Real vs. Fake Job Posting Analysis

Python | Pandas | Matplotlib | Seaborn

Analyzed 17,880 job listings to find what separates fake posts from real ones — and built a simple Trust Score system to flag suspicious listings before they reach job seekers.

The Short Version

866 out of 17,880 job postings in this dataset are fake. That is 4.8% — and at the scale of a real job platform serving millions of listings, that means hundreds of thousands of fake posts reaching real job seekers every year.

The problem is not identifying that fake posts exist. The problem is catching them before they go live — fast enough to scale, without slowing down legitimate employers.

This analysis finds the five signals that consistently separate fake posts from real ones, and turns them into a scoring system any platform can implement without machine learning.

The Core Finding

A post with no company logo, no company profile, a short description, and suspicious keywords has a 66.7% chance of being fake — up from a 4.8% baseline.

That jump is achieved using four simple checks. No model training. No complex infrastructure. Just pattern-based rules derived directly from the data.

How Fraud Rate Climbs as Red Flags Stack

This is the most important finding in the entire analysis.

Red Flag Combination	Fraud Rate
All jobs (baseline)	4.8%
No company logo	15.9%
No logo + no profile	21.8%
+ Short description	26.7%
+ Suspicious keywords	66.7%

Individual signals are useful. Combined, they become a reliable detection system.

What the Data Shows

Missing company info is the strongest single signal

Real companies show who they are. Scammers hide. Fake posts almost never include a company logo or profile — and that pattern holds consistently across the entire dataset.

Fake descriptions are short and vague

Real job posts are detailed. Scammers do not bother writing thorough role descriptions. Real company profiles average ~96 words. Fake ones average ~32 words.

Short profile + vague language = significantly higher fraud risk.
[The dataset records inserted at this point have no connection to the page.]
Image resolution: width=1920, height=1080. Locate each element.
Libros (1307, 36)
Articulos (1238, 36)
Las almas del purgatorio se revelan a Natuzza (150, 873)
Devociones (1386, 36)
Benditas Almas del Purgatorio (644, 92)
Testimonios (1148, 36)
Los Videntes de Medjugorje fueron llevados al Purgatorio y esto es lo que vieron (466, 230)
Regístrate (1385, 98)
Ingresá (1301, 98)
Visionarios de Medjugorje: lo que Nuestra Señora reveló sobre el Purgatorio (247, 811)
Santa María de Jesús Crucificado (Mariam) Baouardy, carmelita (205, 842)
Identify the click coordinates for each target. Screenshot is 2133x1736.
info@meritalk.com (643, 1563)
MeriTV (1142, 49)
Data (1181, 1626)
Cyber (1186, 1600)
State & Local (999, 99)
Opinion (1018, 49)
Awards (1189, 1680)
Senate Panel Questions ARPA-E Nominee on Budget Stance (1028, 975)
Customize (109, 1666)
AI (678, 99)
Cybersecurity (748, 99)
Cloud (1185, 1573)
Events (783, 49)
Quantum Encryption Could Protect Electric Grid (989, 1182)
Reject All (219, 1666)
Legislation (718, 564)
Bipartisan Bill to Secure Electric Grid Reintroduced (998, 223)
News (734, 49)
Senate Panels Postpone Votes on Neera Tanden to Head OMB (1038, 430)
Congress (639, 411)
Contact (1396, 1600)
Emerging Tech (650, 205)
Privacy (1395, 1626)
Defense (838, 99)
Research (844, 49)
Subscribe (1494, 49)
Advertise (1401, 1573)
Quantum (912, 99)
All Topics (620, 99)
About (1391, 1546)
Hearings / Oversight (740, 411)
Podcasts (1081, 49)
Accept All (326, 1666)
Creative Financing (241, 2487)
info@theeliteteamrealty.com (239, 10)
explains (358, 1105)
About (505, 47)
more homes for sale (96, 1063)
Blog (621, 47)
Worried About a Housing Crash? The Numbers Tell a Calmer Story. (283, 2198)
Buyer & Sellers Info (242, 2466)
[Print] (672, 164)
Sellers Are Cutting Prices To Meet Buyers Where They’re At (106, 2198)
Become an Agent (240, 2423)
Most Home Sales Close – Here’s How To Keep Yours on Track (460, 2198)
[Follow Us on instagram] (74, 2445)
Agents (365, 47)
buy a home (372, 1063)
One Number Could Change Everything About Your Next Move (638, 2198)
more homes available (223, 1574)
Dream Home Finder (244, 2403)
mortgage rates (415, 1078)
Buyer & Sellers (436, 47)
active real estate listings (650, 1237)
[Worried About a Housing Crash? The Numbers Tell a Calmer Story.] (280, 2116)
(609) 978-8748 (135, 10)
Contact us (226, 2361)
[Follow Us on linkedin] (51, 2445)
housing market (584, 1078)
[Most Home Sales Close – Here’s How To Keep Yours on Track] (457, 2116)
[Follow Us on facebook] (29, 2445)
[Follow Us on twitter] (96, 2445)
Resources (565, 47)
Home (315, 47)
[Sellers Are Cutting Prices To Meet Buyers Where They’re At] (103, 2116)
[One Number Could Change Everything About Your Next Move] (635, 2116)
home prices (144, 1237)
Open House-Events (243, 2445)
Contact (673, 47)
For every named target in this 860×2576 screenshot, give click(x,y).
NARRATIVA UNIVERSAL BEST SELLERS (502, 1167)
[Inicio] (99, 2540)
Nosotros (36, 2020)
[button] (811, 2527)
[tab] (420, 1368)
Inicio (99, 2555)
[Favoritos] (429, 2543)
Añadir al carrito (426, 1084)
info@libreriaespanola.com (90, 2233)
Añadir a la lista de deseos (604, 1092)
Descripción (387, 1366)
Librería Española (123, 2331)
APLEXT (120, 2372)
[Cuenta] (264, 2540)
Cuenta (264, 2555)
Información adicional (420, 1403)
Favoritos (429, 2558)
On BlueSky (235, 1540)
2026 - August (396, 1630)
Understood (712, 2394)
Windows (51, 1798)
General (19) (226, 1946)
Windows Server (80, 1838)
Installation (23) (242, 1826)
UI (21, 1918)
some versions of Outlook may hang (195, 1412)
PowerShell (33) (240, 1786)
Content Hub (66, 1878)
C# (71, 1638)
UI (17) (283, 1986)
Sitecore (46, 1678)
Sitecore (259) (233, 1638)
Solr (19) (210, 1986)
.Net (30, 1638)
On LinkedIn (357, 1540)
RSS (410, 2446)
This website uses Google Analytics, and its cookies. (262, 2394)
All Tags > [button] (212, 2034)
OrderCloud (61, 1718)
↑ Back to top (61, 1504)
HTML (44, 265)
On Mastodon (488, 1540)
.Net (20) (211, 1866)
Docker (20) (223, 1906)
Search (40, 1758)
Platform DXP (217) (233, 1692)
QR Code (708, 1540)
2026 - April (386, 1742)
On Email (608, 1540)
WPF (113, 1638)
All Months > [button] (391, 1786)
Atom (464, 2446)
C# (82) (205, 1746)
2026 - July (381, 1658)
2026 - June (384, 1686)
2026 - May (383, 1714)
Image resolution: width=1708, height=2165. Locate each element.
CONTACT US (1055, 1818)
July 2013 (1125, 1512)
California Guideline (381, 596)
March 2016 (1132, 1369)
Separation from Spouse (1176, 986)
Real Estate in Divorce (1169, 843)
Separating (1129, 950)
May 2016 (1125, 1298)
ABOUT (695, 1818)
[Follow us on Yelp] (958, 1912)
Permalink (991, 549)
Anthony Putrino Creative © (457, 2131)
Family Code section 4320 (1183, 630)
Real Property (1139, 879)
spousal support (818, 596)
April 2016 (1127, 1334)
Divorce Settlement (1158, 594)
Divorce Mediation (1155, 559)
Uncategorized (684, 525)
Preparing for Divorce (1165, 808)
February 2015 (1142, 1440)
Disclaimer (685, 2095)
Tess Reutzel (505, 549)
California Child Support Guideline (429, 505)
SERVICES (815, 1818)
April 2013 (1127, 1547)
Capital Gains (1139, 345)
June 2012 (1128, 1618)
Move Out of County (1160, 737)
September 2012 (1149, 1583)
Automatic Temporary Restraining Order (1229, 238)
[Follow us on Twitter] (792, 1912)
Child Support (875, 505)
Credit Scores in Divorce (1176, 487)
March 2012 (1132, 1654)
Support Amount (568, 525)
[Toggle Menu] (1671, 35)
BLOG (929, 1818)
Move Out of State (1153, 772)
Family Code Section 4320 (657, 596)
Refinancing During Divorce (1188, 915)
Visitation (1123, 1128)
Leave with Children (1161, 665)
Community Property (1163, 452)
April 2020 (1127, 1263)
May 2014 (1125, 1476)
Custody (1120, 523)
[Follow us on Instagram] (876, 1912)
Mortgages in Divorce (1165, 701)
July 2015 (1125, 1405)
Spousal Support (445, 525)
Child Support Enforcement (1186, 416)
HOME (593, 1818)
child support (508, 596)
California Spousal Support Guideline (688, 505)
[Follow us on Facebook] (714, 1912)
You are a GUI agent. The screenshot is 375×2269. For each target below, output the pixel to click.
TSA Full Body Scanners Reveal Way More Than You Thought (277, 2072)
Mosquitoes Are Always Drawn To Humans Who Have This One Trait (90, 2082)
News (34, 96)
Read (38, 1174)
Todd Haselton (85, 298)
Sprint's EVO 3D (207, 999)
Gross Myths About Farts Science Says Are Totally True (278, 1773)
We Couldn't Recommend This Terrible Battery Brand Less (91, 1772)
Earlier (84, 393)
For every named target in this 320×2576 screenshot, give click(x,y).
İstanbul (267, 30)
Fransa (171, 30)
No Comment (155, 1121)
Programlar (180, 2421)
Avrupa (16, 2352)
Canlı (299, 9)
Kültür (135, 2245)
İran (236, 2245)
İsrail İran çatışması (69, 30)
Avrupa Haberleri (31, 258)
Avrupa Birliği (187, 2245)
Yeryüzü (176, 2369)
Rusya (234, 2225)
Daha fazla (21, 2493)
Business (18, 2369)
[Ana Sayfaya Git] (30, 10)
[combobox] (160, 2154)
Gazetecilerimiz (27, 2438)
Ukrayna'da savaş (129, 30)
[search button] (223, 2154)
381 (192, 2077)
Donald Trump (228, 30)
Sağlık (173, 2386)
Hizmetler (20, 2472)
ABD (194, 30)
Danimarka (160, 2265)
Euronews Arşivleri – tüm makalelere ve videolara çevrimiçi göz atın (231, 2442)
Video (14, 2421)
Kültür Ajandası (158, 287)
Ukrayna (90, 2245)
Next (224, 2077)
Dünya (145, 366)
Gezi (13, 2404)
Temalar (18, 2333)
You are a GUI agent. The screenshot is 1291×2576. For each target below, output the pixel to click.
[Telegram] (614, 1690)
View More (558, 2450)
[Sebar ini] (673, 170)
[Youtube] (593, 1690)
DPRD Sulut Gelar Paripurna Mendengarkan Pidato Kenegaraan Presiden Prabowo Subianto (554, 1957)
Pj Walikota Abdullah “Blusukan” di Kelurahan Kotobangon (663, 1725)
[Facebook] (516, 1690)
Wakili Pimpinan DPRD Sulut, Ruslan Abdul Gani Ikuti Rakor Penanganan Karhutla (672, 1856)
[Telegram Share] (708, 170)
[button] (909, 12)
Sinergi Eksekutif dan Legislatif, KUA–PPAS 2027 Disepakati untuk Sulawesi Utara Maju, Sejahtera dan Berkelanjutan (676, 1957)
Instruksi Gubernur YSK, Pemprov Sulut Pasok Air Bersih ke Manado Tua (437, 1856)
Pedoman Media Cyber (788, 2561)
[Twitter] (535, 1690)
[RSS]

Suspicious keywords appear 3x more in fake posts

Words like "easy money," "fast cash," "urgent," and "work from home" appear in ~12% of fake posts vs ~4% of real ones. One keyword alone is not enough. Two or more together is a strong signal.

Missing fields compound the risk

A single missing field is normal — not every employer fills everything in. But four or more missing fields is a pattern. The fraud rate drops sharply as post completeness goes up.

Salary presence is not a safety signal

This one is counterintuitive. Posts that include salary details actually have a slightly higher fraud rate. Some scammers add fake salary ranges to look more convincing. Salary presence alone tells you nothing.

Remote job claims carry slightly higher risk

Fake listings lean toward remote claims because it widens the target audience. Not a strong standalone signal — but it contributes to the overall score.

Employment type does not matter

Fake posts are spread evenly across full-time, part-time, contract, and other types. This is not a useful filter.

The Trust Score System

Based on these patterns, a simple five-point scoring system can flag risky posts at submission time — before they go live.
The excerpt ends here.